RJG wrote:
Me: Indeed, so since the experiencer cannot experience themselves, then to say we - the experiencer - are our bodies, or our brains, would not make sense. If I am experiencing and describing those things, I cannot be those things.
Not so. We could very well "be one of those things", ...all it means is that we just can't experience the part of the brain/body that does the experiencing.
Not if we can name them, we can't. Since the part that does the experiencing cannot be experienced it cannot be named, so it would have to be some part of the body we cannot talk about. Since our body is made of material things, things we can name, then the experiencer can't be a part of the body.
Me: So we have the paradox that we certainly have a sense of identity, but we cannot equate that sense to any particular part of our body - hence the notion of 'mind'.
Except that the "notion of mind" implies much more than just an experiencer. Experiencer only implies the 'thing', or the 'substrate' upon which bodily reactions (aka "experiences") occur.
I do not agree that 'experiencer' does imply some 'thing'. Indeed it can't, for the reasons I have given.
Also, the "notion of mind" still doesn't help solve this paradox. For where is this mind located?
It is not a thing, such that it needs a location, it is descriptive of the nature of experience.
So, why add or create a separate 'imaginary entity' (mind) to explain the actions (experiences) of the body? ...why claim a 'sun-god' is necessary to explain the actions of the sun?
Because my experience of 'thinking' is seperate to 'having a brain'. I do not understand these references to a sun god.
For example, if we accept this new imaginary entity, the "mind", as the explanation for the actions of the 'body', then what explains the actions of this 'mind'? ...must we then add/create another new imaginary entity called "mind-god" to explain the actions of the mind? ...and then what explains the actions of this new mind-god? ...where does all this silliness stop?

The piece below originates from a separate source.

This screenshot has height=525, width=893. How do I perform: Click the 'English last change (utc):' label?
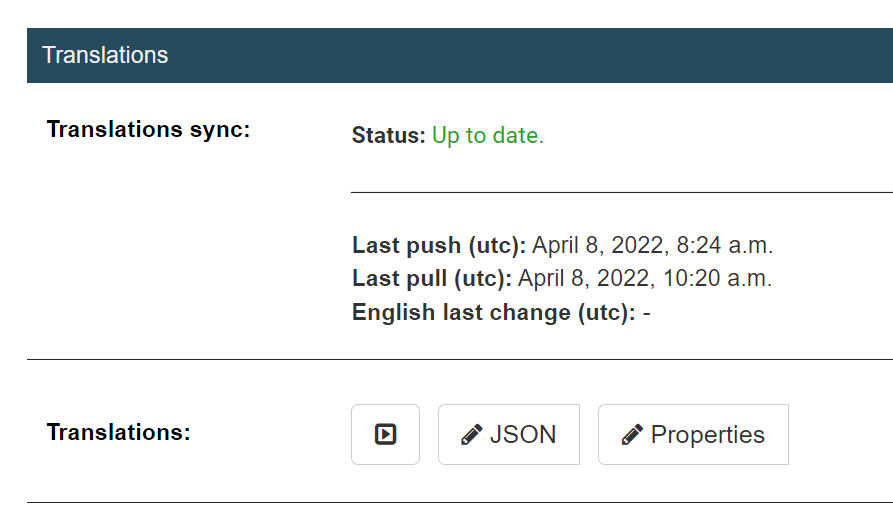click(494, 313)
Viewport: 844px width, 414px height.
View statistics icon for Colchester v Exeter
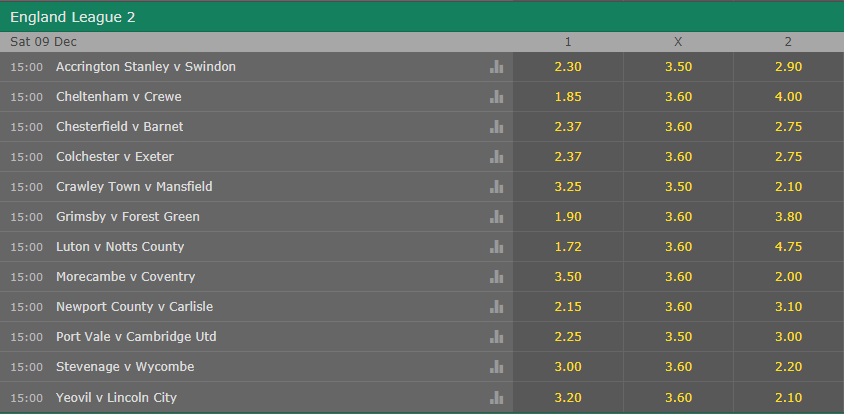coord(496,157)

As I say, it is not an explanation in the sense of being some undiscovered internal human organ. It is descriptive of the nature of human consciousness, necessary because a material explanation of human consciousness is inadequate, because it does not reflect the nature of our individual experience.

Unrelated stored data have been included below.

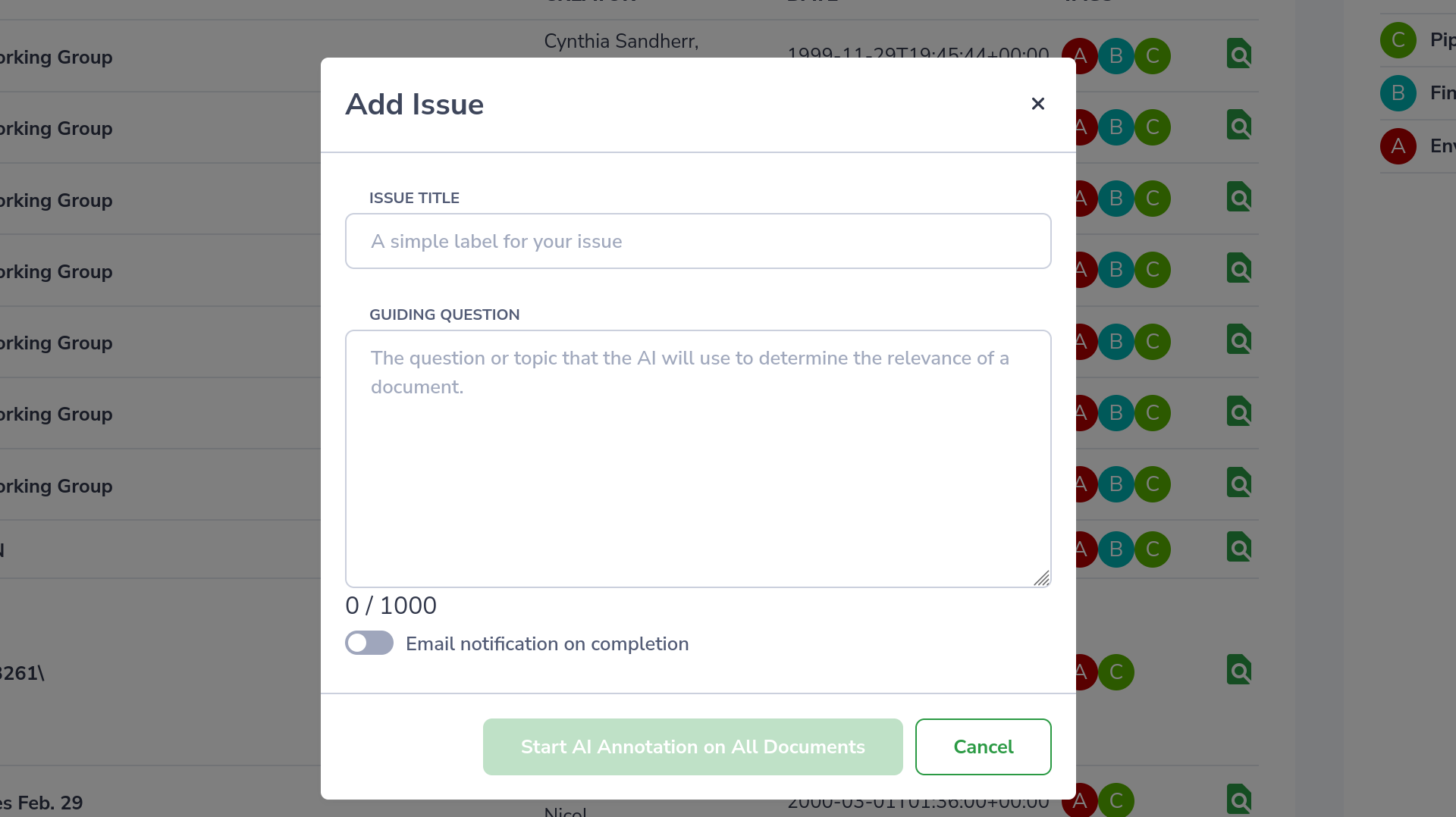Toggle email notification on completion switch
The width and height of the screenshot is (1456, 817).
coord(369,643)
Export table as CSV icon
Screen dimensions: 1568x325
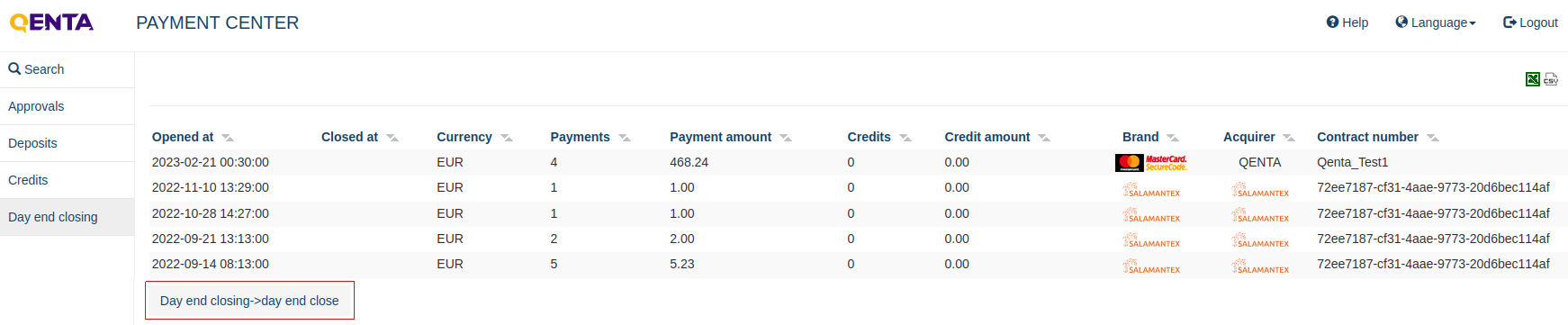[1551, 79]
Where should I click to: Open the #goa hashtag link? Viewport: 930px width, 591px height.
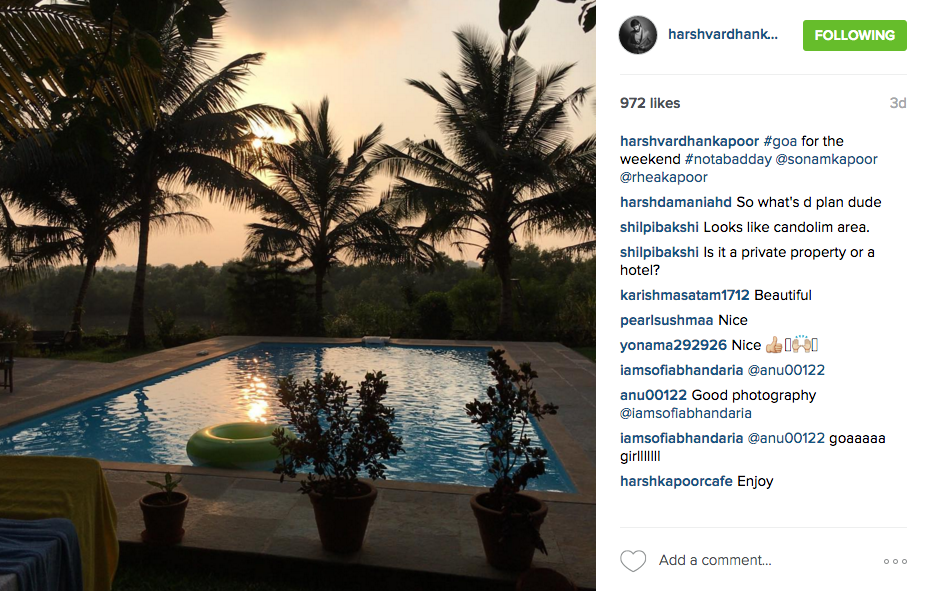(780, 141)
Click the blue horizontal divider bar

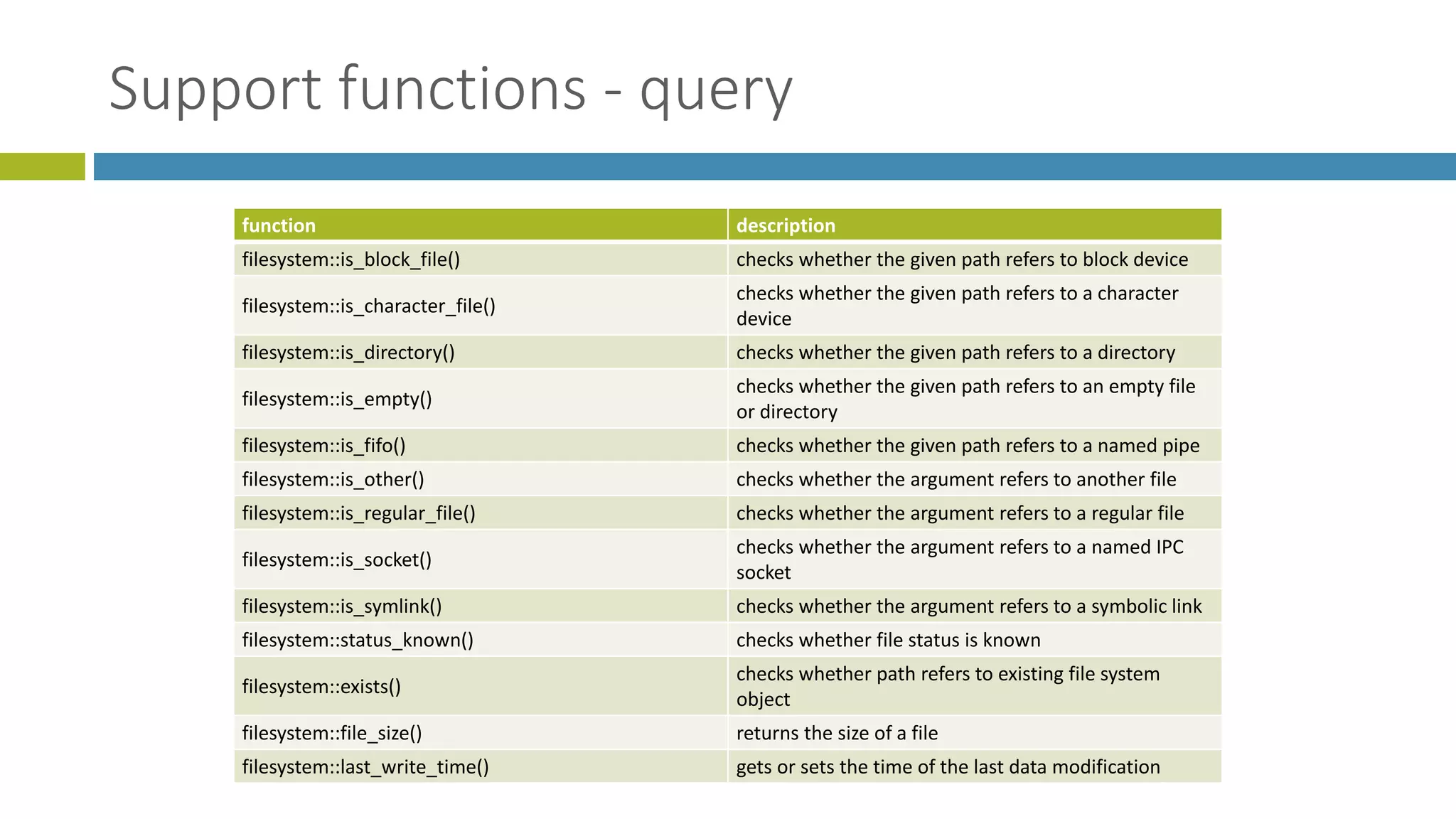click(775, 166)
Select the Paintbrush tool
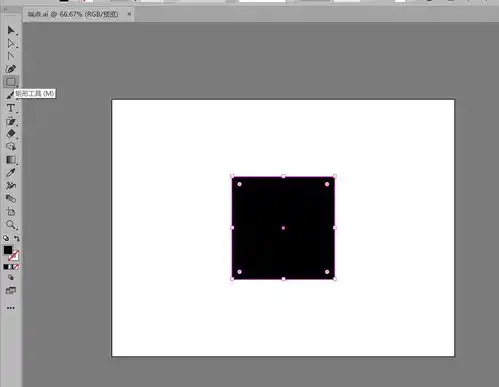 click(10, 95)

As you can see, asserting a "mind", as the explanation for the actions of the body, does not provide any explanation or resolution. (...it only just temporarily 'hides', or kicks-the-problem-down-the-road).
No, it doesn't resolve the problem, but nor does it hide it. Your alternative seems to be that there is no 'mind' but instead some aspect of the body/brain that we can't experience. There doesn't seem to be much difference.
Asserting something other than the body/brain itself, as the experiencing entity, has no logical basis.
Logic has nothing to do with any of this:
Me: I do not see how I can logically deduce I exist.
You can't. You can only logically deduce 'experiencer' exists. We just call this experiencer "I" for convenience sake.
You cannot deduce the existence of anything, logic just isn't about that. By trying to put an idea into a logical form we can sometime see if it is self-contradictory, or tautological, but that is as far as it goes.
1. Experiencing exists --- is an absolute and undeniably true premise. It is impossible to deny, as the mere act of denying only affirms its existence.
Then it is not a proposition in logic, since as I wrote last time, a proposition in logic must be capable of being either true or false.
I cannot confirm or deny it, because I do not know what it means. What does that 'exist' mean? 'Exists' as an object? As a word in the dictionary? As a fuzzy idea? As a possibility? Subjectively? Objectively? There is no single absolute sense - if we said it 'exists' in any one of those senses then we would be saying it doesn't 'exist' in another. So I do not know what this claim 'exists' amounts to.
Me:..if it was the case that we could simply derive the existence of 'an experiencer' from 'an experience', then one problem would be that every separate experience we have means there must be a separate experiencer. The 'me' of this moment is a different 'me' from the one that started this sentence.
Not so. Imagine a plant leaf. At one moment it experiences moisture (rain) and auto-reacts accordingly, and then moments later it experiences heat and light (sunshine) and auto-reacts accordingly. It is the same leaf (i.e. the same "experiencer") in both moments. The same is true with our physical bodies too.
You start out by stating what is said to be a self evident and undeniable truth, yet your answer to my criticism requires me to accept an analogy, based on biology!
That there is 'experiencing' does not confirm the reality of plants, or of an external world at all. It does not confirm that the world operates in a regular way according to natural laws. It does not confirm that things - including the experiencer - continue to exist over time. It does not confirm that we have physical bodies.
So, when writing out the logical argument that is supposed to confirm the existence of a perceiver, you will have to add extra premises that list all these things as assumptions. But then it will not be simply 'cogito ergo sum', there will be a whole list of assumptions before we get to 'ergo sum', and the conclusion would only be true if every assumption was true, which we cannot know to be the case.